By Steven Krohn · March 27, 2019
Millennials — that generation born between 1981 and 1996 — get blamed for “killing” a lot of traditional businesses. Restaurants, paper napkins — they’re even being blamed for hurting the diamond industry. Suffice it to say, that this is a generation that can enact some serious change, so healthcare professionals need to be paying attention to Millennials and healthcare.
What is the data saying about Millennials and healthcare trends? What do you need to know about to adapt your business for this generation of business-disrupters? Let’s find out.
The image of the always-online Millennial stretches to healthcare. They want to be able to book online, view health records online, and — where possible — have appointments online.
Millennials are twice as likely to be interested in the convenience of tele-health as baby boomers, according to the 2018 EBRI/Greenwald & Associates Consumer Engagement Health Care Survey (CEHCS). Remote healthcare is increasingly becoming a priority for most Millennials, and it’s up to healthcare providers to keep up. This is a big deal when it comes to Millennials and healthcare.
The Millennial generation is more diverse than its predecessors; an impressive 44.2% of Millennials are part of a minority race or ethnic group. Millennials and healthcare are changing the landscape.
For most marketers this means “including more diverse faces in your website imagery”, but this is nowhere near enough (and is, arguably, obnoxious and dismissive). Multicultural marketing relies on understanding the differences and nuances of different generations within diverse groups. It involves culturally relevant campaigns, trust building, and deeper insight than just “here’s a photo with more than just two types of people in it.” You must address Millennials and healthcare.

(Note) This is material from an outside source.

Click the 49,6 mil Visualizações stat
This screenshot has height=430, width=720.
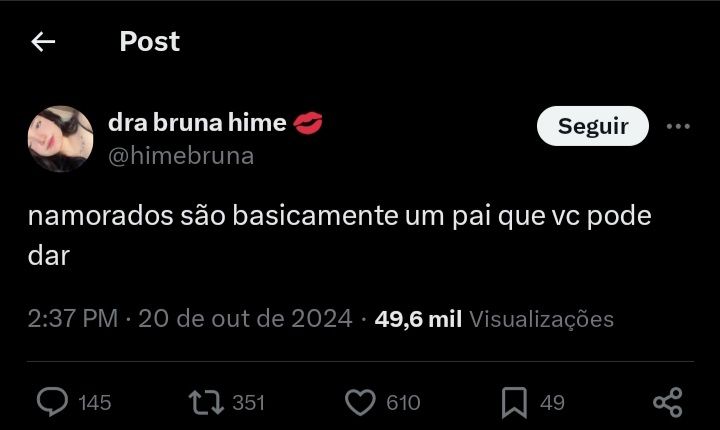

Millennials are empowered to make better buying decisions like no other generation before them, thanks to the Internet. They are ready, willing, and able to look up details, reviews, pricing information and product comparisons before parting with their hard-earned, under-paid cash.
And you better believe this goes for Millennials and healthcare.
51% of Millennials research the quality or rating for a doctor or hospital, compared to (34% Gen X and 31% Baby Boomer). They’re nearly twice as likely to use some form of online health cost-tracking tool.
Reviews, review sites, and review solicitations are becoming ubiquitous online, and for good reason — people like to see what others are saying before they make a purchase.
Nearly half of all Millennials have researched healthcare providers; most of those put great emphasis on reviews that they find in their search. Up to three quarters of consumers claim to trust online reviews as much as personal recommendations from friends and family. With Millennials specifically, that number jumps up to 88%. Pay attention to your healthcare marketing strategies.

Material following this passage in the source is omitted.